Union Properties
- Union Properties Tower
- Trade name: Union Properties PJSC
- Company type: Public Joint Stock Company
- Industry: Real Estate Developer
- Founded: 1987; 39 years ago
- Headquarters: Dubai, United Arab Emirates
- Area served: United Arab Emirates
- Key people: Khalifa Al Hammadi - CEO & Chairman of the board
- Services: Real Estate development (Skyscrapers, Towers, Retail, Communities, Low rise residential buildings, Shopping Malls), commercial development, industrial development and Leisure and destination projects.
- Revenue: AED 423 Million (Q3 2019)
- Total assets: 5.9 Billion AED (Q2 2018)
- Number of employees: 5,540 (2020)
- Subsidiaries: ServeU, The FITOUT, Thermo, GMAMCO, Edacom, Dubai Autodrome, EDACOM, Union Holding LLC, Al Etihad Cold Storage LLC, Thermo LLC
- Website: www.up.ae

= Union Properties =

Real estate developers in Dubai

Union Properties is a real estate development company headquartered in Dubai, United Arab Emirates. Established in 1987 as Union Property Private Limited, the company was listed on the Dubai Financial Market in 1993. Notable projects undertaken by Union Properties include The Index apartment and office building in Dubai and Dubai Motor City.

== History ==
On January 21, 2018, Union Properties announced that it had sold to Dubai Investment its 50% stake in Emirates District Cooling, or Emicool, for 500 million Dirhams. After this acquisition, Dubai Investments will fully own Emicool. The proceeds of the sale went towards restructuring the debts of the company.
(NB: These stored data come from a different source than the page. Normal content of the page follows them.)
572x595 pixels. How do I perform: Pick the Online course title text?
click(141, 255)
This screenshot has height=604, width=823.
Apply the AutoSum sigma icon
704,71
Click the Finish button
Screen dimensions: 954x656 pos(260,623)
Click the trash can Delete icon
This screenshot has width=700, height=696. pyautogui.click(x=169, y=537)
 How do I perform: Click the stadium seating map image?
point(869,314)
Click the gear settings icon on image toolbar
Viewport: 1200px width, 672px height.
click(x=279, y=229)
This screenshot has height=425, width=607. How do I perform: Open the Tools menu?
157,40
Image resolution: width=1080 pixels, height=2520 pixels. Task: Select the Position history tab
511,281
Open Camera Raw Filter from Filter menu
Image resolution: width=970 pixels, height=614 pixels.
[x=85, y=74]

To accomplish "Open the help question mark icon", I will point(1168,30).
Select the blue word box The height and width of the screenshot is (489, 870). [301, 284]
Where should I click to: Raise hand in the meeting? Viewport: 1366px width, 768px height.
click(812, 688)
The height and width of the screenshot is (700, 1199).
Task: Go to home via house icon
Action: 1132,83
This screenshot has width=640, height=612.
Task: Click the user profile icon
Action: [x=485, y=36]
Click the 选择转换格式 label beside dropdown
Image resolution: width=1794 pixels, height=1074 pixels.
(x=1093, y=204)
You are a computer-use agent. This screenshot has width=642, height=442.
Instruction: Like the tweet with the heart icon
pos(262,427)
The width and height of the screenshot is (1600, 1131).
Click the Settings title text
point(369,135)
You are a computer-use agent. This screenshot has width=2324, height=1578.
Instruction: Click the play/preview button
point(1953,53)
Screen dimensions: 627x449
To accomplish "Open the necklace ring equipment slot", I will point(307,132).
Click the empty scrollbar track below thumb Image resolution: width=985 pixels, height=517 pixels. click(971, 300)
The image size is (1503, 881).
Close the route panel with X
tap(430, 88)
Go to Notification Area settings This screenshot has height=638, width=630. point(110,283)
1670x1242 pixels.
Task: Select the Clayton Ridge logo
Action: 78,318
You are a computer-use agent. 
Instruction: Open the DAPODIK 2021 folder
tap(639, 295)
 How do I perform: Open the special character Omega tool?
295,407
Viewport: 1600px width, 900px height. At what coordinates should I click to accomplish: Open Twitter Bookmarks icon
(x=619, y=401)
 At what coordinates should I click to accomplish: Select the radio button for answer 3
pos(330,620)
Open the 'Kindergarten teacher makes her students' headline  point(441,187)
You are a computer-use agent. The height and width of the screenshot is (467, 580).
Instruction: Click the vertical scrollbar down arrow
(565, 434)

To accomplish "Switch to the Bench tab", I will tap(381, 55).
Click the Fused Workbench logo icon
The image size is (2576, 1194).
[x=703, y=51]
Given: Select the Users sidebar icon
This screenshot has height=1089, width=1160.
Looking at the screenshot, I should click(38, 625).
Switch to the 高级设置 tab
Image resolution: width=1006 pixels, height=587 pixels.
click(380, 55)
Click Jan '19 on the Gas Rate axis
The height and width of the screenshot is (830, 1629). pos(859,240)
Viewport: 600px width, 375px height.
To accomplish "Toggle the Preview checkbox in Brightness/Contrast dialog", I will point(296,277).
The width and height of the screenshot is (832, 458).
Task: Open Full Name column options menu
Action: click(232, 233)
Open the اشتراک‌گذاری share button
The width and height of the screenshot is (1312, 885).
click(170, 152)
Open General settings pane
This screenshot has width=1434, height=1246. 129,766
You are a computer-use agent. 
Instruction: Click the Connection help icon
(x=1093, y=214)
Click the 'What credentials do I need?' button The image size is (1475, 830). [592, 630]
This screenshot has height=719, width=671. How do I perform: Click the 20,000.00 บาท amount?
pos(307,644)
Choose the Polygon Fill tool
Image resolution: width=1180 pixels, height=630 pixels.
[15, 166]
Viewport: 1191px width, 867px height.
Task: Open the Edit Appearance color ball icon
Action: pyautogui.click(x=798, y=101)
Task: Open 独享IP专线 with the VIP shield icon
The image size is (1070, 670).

Union Properties also purchased a stake in the Egyptian Palm Hills Company in 2019.

== Subsidiaries ==

- Dubai Motor City
- Dubai Autodrome
- ServeU
- EDACOM
- The FitOut
- Property Investment
- GMAMCO
- Union Malls
- Uptown Mirdiff
- UPP Capital Investment
- Union Holding LLC
- Al Etihad Cold Storage LLC
- Thermo LLC

== Awards ==
Accolades include:
- Arabian Business Award 2005, as Property Company of the Year, organized by the Arabia Business Magazine (ITP).
- The tallest Building Middle East and Africa in 2011 for Index Tower, a project of UP, organized by the Council on Tall Buildings and Urban Habitat.
- Top Real Estate Companies 2016 in 13th grade, organized by Forbes Middle East
- Top 100 Companies in the Middle East 2018 in 47th grade, organized by Forbes Middle East
- ServeU won the Unsung Hero of the Year 2020 award from the FM Middle East Awards.
- Best Real Estate Company 2016 in thirteenth grade, organized by Forbes Middle East
- Awarded “Best Tall Building - Middle East & Africa” from the Council on Tall Buildings and Urban Habitat in 2011.